[GETOONDE TEKST]
# # # #

4.3 De toekomstige situatie op de postmarkt

De toekomstige situatie op de postmarkt hangt mede af van de wettelijke context waarin markt- en concurrentieontwikkelingen kunnen plaatsvinden. Die context is op dit moment nog in wording. Op dit moment ligt een wetsvoorstel voor een nieuwe Postwet voor behandeling in de Tweede Kamer. Hierin wordt volledige liberalisering van de Nederlandse postmarkt per 1 januari 2008 voorgesteld. Deze liberalisering is afhankelijk gesteld van een ‘de facto’ volledige liberalisering van de postmarkten in het VK en Duitsland. In het wetsvoorstel zijn regels opgenomen die er toe strekken bij te dragen aan een goede marktwerking door aan te geven welke verplichtingen postvervoerbedrijven over en weer hebben. Als blijkt dat op de nationale postmarkt of een onderdeel daarvan daadwerkelijke

concurrentie ontbreekt, dan kunnen bij AMvB regels worden gesteld met betrekking tot het verrichten van postvervoerdiensten tegen speciale tarieven en voorwaarden. Als er andere oorzaken zijn voor gebrekkige marktwerking dan gelden hiervoor de algemene mededingingregels.

De verwachting is dat door volledige liberalisering van de postmarkt economische voordelen kunnen worden behaald voor met name de zakelijke afnemers. Het toestaan van concurrentie leidt echter niet noodzakelijkerwijs tot daadwerkelijke concurrentie. Die komt er wanneer toegangsbarrières in de markt worden geslecht. Omdat de postmarkt een markt in transitie is, waar nog geen sprake is van volledige marktwerking, is het van belang om de marktsituatie in het oog te houden en de

ontwikkelingen in de nationale en de internationale context te volgen. Hiertoe is in de concept Postwet specifiek een taak voor OPTA opgenomen.

(19)

5

Visie op de interactie van OPTA met de omgeving

Om haar rol als toezichthouder naar behoren in te kunnen vullen, moet de interactie van OPTA met de omgeving aan een aantal voorwaarden voldoen. Ook op de thema’s die hieruit volgen heeft OPTA een visie ontwikkeld. Deze visie loopt langs de volgende lijnen:

• Een professionele relatie met relevante instanties binnen de communicatiesector.

• Openheid over OPTA’s maatschappelijke functie en zichtbaarheid van haar maatschappelijke rol. • Deskundig en gemotiveerd personeel dat onder optimale werkomstandigheden zijn taken kan

verrichten.

• Principes van reguleren: maatwerk en proportionaliteit.

# # # #

Kopieer letterlijk het deel van de getoonde tekst dat opent met de woorden met "Om haar rol" en sluit met "verrichten.". Het materiaal dat volgt staat los van de getoonde tekst.

[FRAGMENT UIT GEGEVENSSET]
# # # #

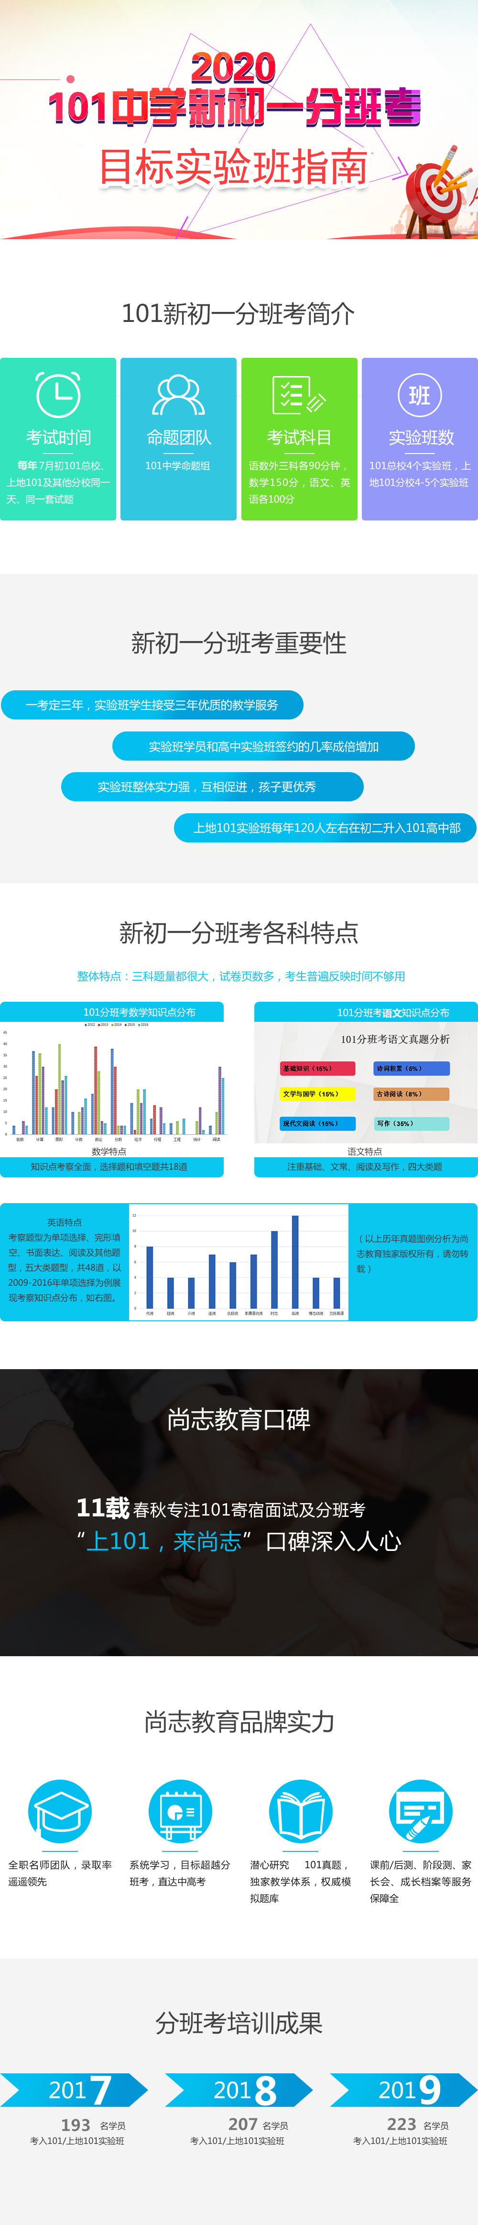
Task: Click the yellow 文学与国学 (15%) bar
Action: [x=317, y=1093]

# # # #

[JOUW ANTWOORD]
Om haar rol als toezichthouder naar behoren in te kunnen vullen, moet de interactie van OPTA met de omgeving aan een aantal voorwaarden voldoen. Ook op de thema’s die hieruit volgen heeft OPTA een visie ontwikkeld. Deze visie loopt langs de volgende lijnen:

• Een professionele relatie met relevante instanties binnen de communicatiesector.

• Openheid over OPTA’s maatschappelijke functie en zichtbaarheid van haar maatschappelijke rol. • Deskundig en gemotiveerd personeel dat onder optimale werkomstandigheden zijn taken kan

verrichten.